You don’t have to toss a bucket of sand onto our floor, unfold a beach chair, slather your face with SPF 50, erect a striped umbrella, or even think about flip flops in order to bring the beach to Peaks and Pints. Enter tropical craft beer. Brewers have created beers that taste like a Hawaiian vacation. Many of the recently released hops have flavors and aromas ripped from a fruit bowl, including Citra (papaya, mango), El Dorado (watermelon, pears), Galaxy (peach, melons), Hull Melon (honeydew), Mosaic (berries), Sterling (sweet grass) and Sorachi Ace (lemons). Dial up a recipe with these hops, used later in the brewing to emphasize flavor and aroma, not bitterness, and you can create a juicy beer that’ll rival a Mai Tai for all your tropical-drinking pleasure. Peaks and Pints heads to the beach today with Craft Beer Crosscut 9.25.17: A Flight of Beach.
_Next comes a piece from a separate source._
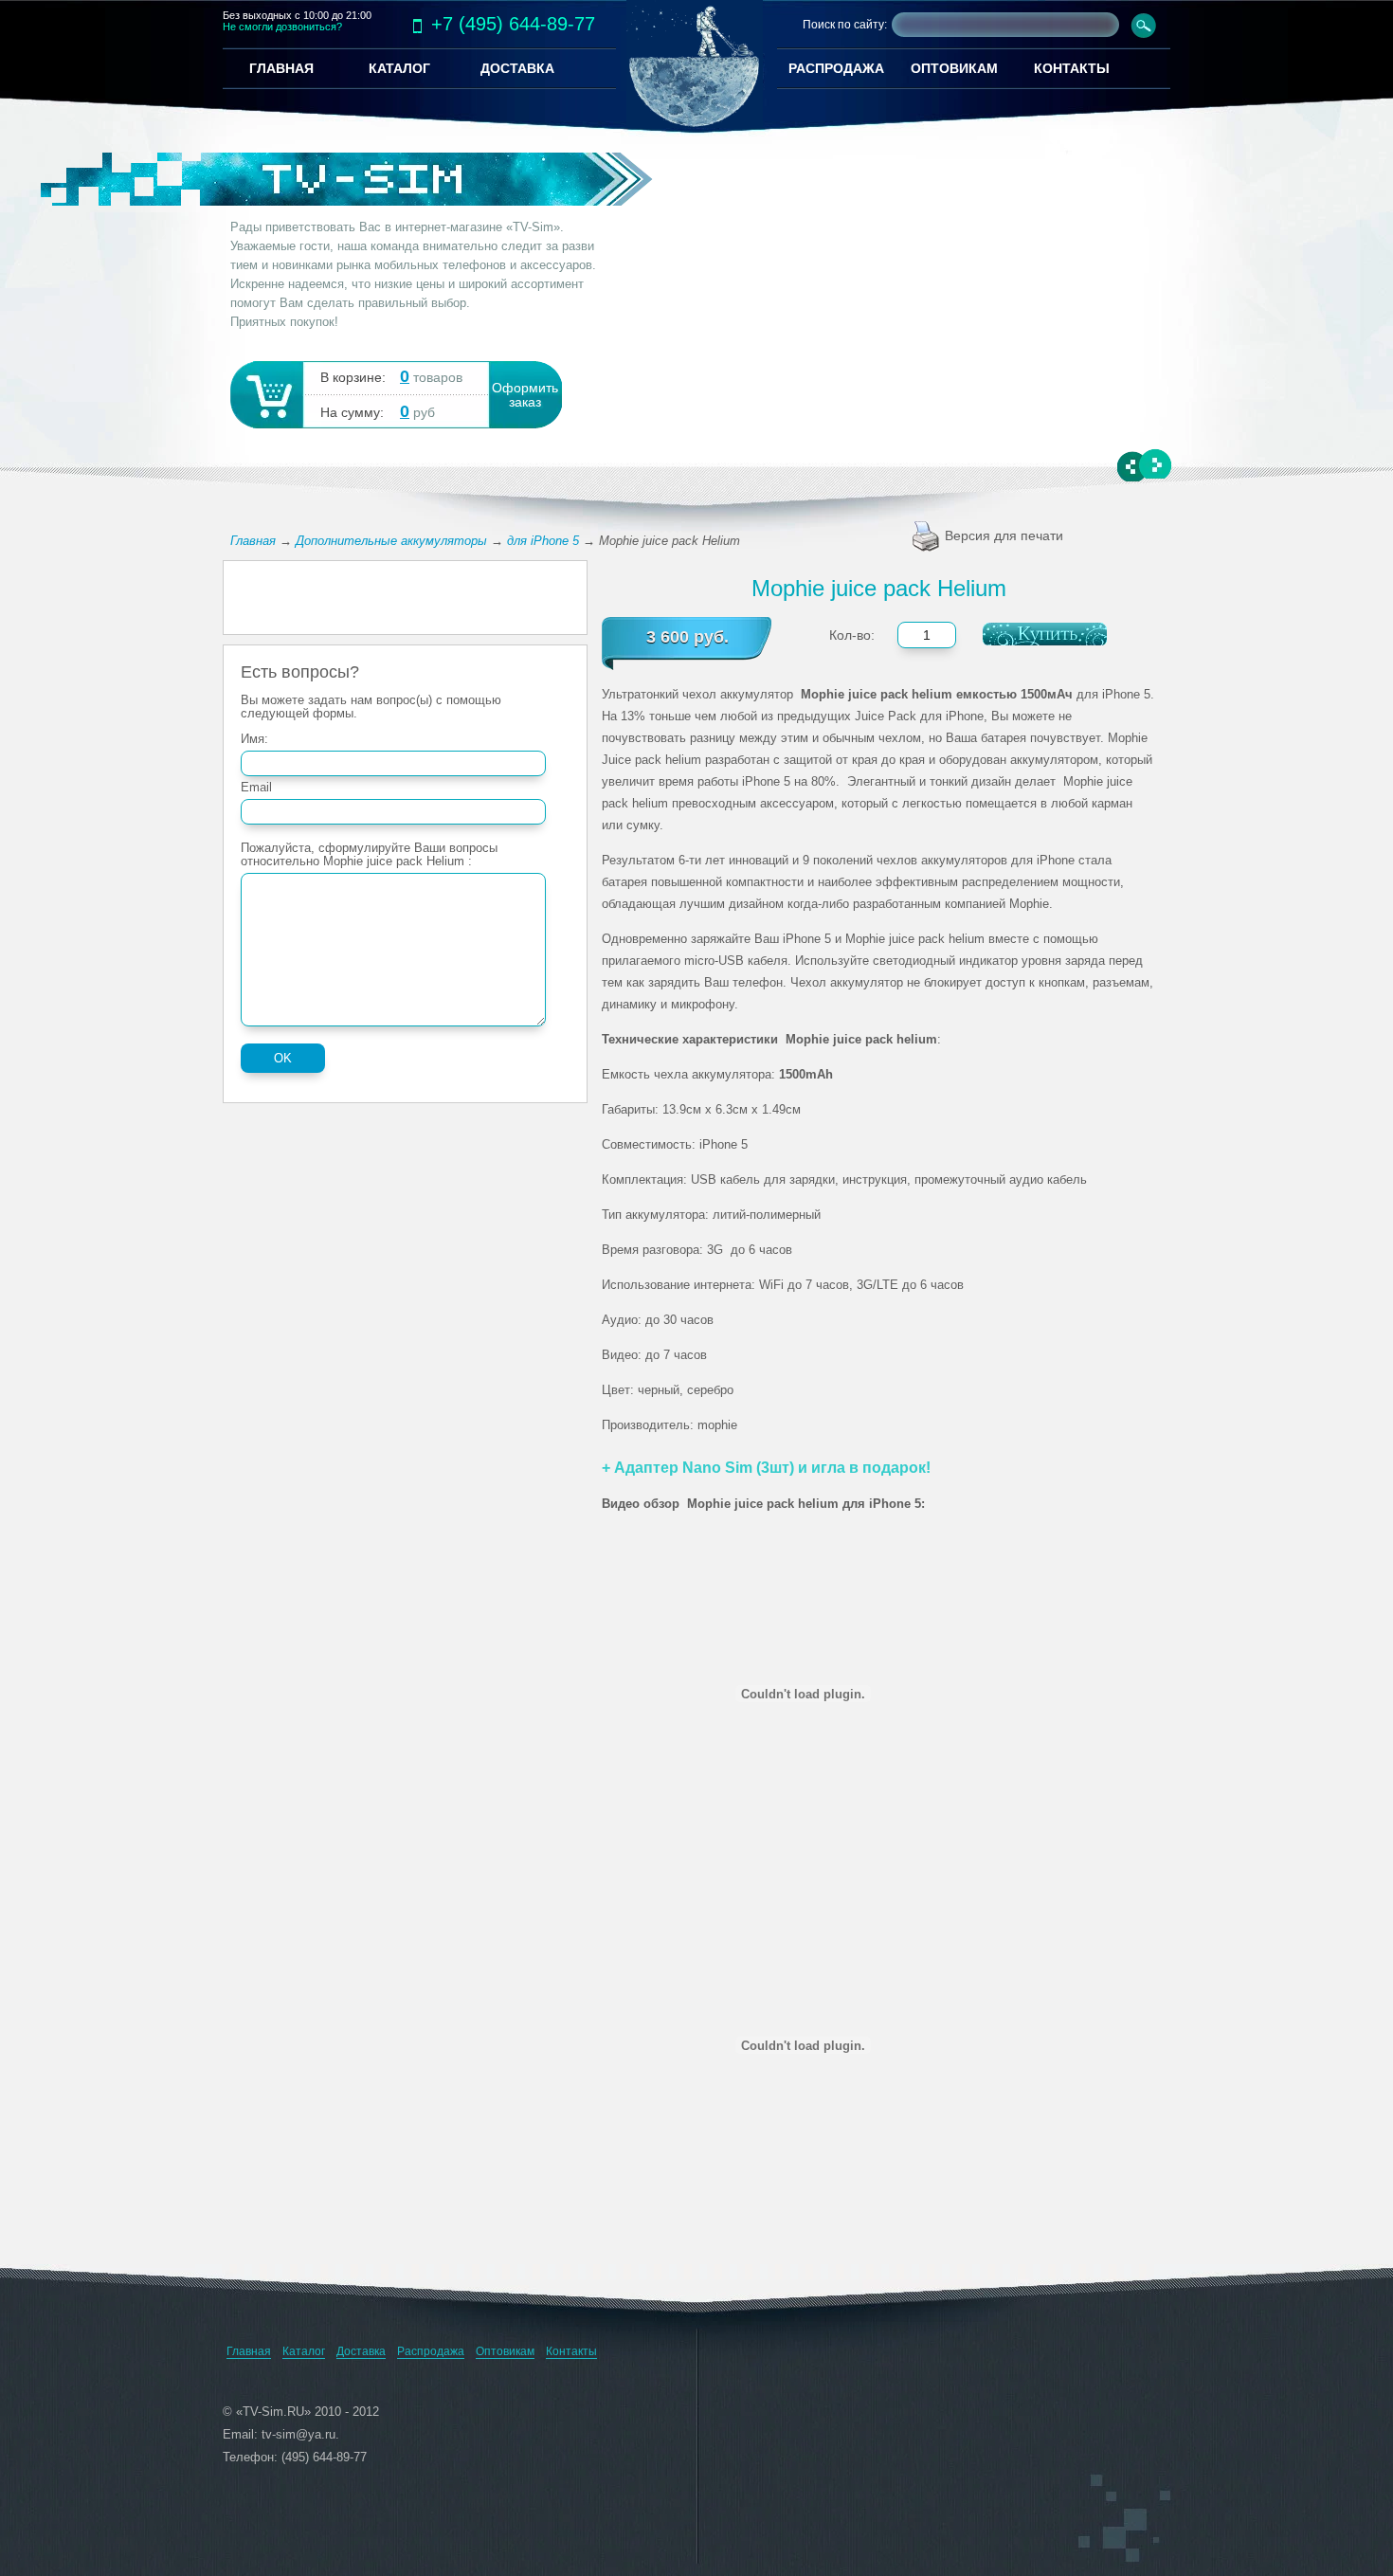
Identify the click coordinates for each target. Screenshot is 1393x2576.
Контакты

Green Flash Passion Fruit Kicker
5.5% ABV, 5 IBU
Despite being well known throughout the world for making great hoppy beers, the Lupulin-obsessed brewers at Green Flash feel the need to keep pushing the envelope rather than resting on their green, leafy laurels. Enter Passion Fruit Kicker, an India pale ale brewed with wheat malt, 2-row malted barley and dry-hopped with experimental hop cultivars so even the brewers aren’t sure how it’ll turn out. And here’s the kicker: the beer is aged in oak barrels and has tart, tangy passion fruit added to the mix for an escapism IPA unlike any other.
Avery Liliko’i Kepolo
5.4% ABV, 10 IBU
The Liliko’i Kepolo (hard to say, easy to drink) from Avery Brewing is an unexpected delight! We don’t typically expect witbiers to be this interesting, original or surprisingly tart. It looks like your average Wit, with minimal, fine white foam over a hazy straw body, but lean in for a whiff and up wafts strong passion fruit, a little citrus and banana, coriander, and some creamy wheat malts. To taste, there’s an underlying spice throughout, but it starts off with a tart, citrusy bite, possibly due to the Bravo and Sterling hops. The passionfruit is evident, though not as heavy as on the nose, and the fuzzy mouthfeel reminds us of biting into a peach. The Liliko’i is a delicious, fun, and unique diversion from a autumn Monday.
O-Town Tropical Cream
5% ABV, 24 IBU
The American cream ale style emerged prior to Prohibition as brewers looked for a beer to compete with the emerging popularity of American light lager. Cream ale is light and easy drinking. It’s often overlooked among craft beer enthusiasts because it comes off as a little too “big brewery,” with its clean, non-offensive personality, which some mistake as bland … unless it receives the O-Town Brewing treatment. O-Town’s Tropical Cream is just that, with coconut, key lime and mango plus a smooth mouthfeel and finish.
Breakside Beachcomber
9.2% ABV, 25 IBU
Portland’s Breakside Brewery has tiki on the brain. Its strong golden ale Beachcomber with fresh ginger and Belgian yeast strains ages 11 months in Caribbean rum barrels, developing rich notes of coconut, molasses and burnt sugar. Breakside thought the flavors pointed so clearly toward tiki cocktails that the brewers decided to make a cocktail beer out of it, aging the beer on vanilla bean, toasted almond and a bit of lime zest. Mahalo!
Maui Brewing Coconut Hiwa Porter
6% ABV, 30 IBU
Brewed with hand-toasted coconut and six varieties of malted barley, Maui Brewing‘s Coconut Hiwa Porter is a very dark, almost impenetrable, black coffee color. The aroma recalls baked coconut macaroons or, on the other end of the spectrum, coconut suntan lotion. The coconut flavor is present, but not overwhelming in the mouth, along with other roasted earthy lactose flavors.